(ENTRIES SHOWN begins)
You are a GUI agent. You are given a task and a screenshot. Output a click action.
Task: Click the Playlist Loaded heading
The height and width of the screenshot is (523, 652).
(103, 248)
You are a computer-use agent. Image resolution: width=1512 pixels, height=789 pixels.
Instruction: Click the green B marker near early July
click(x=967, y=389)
(ENTRIES SHOWN ends)
(ENTRIES SHOWN begins)
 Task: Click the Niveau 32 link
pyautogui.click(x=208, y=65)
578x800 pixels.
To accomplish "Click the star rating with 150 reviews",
(ENTRIES SHOWN ends)
HOW TO COMPLETE THIS TASK.
Output the lines of the records above exactly as they appear, from the line containing "578x800 pixels." through the line containing "the star rating".

ANSWER SPACE.
578x800 pixels.
To accomplish "Click the star rating with 150 reviews",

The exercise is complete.